4.7 KiB
title, source, author, published, created, description, tags
| title | source | author | published | created | description | tags |
|---|---|---|---|---|---|---|
| Create a python 3.10 conda env (you could also use virtualenv) | shenwei |
Summary:
Today's main attempt was to successfully install F5-TTS, a local version of a speech-to-text tool. https://github.com/SWivid/F5-TTS At present, I know that this tool was developed by several students from Jiaotong University. I tried to install it. There are several technical points that need to be mentioned here. The first is about the installation of Conda. Conda is a toolkit that can help create various independent environments. Whether you want to build data science/machine learning models, deploy your work to production, or securely manage a team of engineers, Anaconda provides the tools necessary to succeed. This documentation is designed to aid in building your understanding of Anaconda software and assist with any operations you may need to perform to manage your organization’s users and resources. The conda installation doc is here: https://www.anaconda.com/docs/getting-started/miniconda/install#windows-installation I am using below request to download conda windows installation package
curl https://repo.anaconda.com/miniconda/Miniconda3-latest-Windows-x86_64.exe --output .\Downloads\Miniconda3-latest-Windows-x86_64.exe
After then I followed the steps to install F5-TTS
Installation
Create a separate environment if needed
# Create a python 3.10 conda env (you could also use virtualenv)
conda create -n f5-tts python=3.10
conda activate f5-tts
Install PyTorch with matched device
NVIDIA GPU
# Install pytorch with your CUDA version, e.g.
pip install torch==2.4.0+cu124 torchaudio==2.4.0+cu124 --extra-index-url https://download.pytorch.org/whl/cu124
AMD GPU
# Install pytorch with your ROCm version (Linux only), e.g.
pip install torch==2.5.1+rocm6.2 torchaudio==2.5.1+rocm6.2 --extra-index-url https://download.pytorch.org/whl/rocm6.2
Intel GPU
# Install pytorch with your XPU version, e.g.
# Intel® Deep Learning Essentials or Intel® oneAPI Base Toolkit must be installed
pip install torch torchaudio --index-url https://download.pytorch.org/whl/test/xpu
# Intel GPU support is also available through IPEX (Intel® Extension for PyTorch)
# IPEX does not require the Intel® Deep Learning Essentials or Intel® oneAPI Base Toolkit
# See: https://pytorch-extension.intel.com/installation?request=platform
Apple Silicon
# Install the stable pytorch, e.g.
pip install torch torchaudio
Then you can choose one from below:
1. As a pip package (if just for inference)
pip install f5-tts
2. Local editable (if also do training, finetuning)
git clone https://github.com/SWivid/F5-TTS.git
cd F5-TTS
# git submodule update --init --recursive # (optional, if need > bigvgan)
pip install -e .
It ran One problem encountered during this process was that ffmpeg could not be found, and the error code was:
ffmpeg was not found but is required to load audio files from filename
I later found some information on the Internet and successfully solved this problem.
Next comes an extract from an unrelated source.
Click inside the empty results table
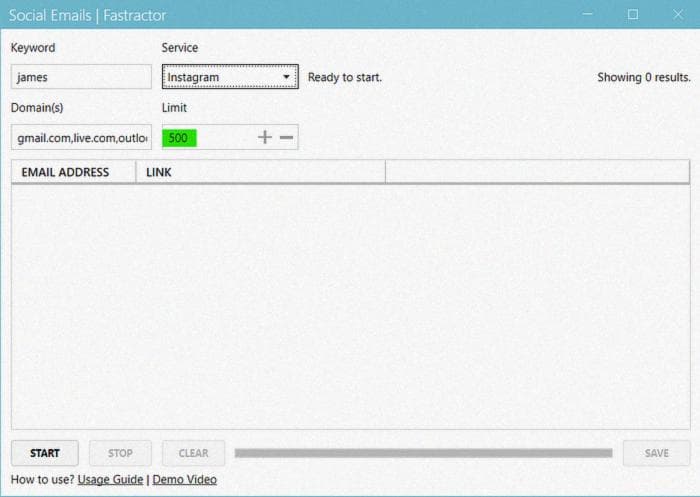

The main problem is that I need to download the FFMPG component package and then add it to the computer's environment variables.
- download ffmpeg from official website: https://www.gyan.dev/ffmpeg/builds/
- Exact all files and move 3 exe file to c:\ffmpeg folder

- Configure this patch in system

Launch Web UI - Gradio App
Currently supported features:
- Basic TTS with Chunk Inference
- Multi-Style / Multi-Speaker Generation
- Voice Chat powered by Qwen2.5-3B-Instruct
- Custom inference with more language support
# Launch a Gradio app (web interface)
f5-tts_infer-gradio
# Specify the port/host
f5-tts_infer-gradio --port 7860 --host 0.0.0.0
# Launch a share link
f5-tts_infer-gradio --share
Open browser: http://127.0.0.1:7860/ to launch web UI Gradio App
I tried to run a voice conversion. You need to provide a reference voice first. Then it will generate the corresponding voice for you based on the reference voice and the text you input. I tried it and the effect was very good.

But there is one thing. Because I haven't set up the GPU to accelerate the calculation, the whole conversion is completely operated by the CPU. Therefore, the CPU usage is very high during the conversion process, and the time is relatively slow. I haven't had time to use the GPU to do this conversion process yet. I haven't tried it yet. Maybe I will try it tomorrow.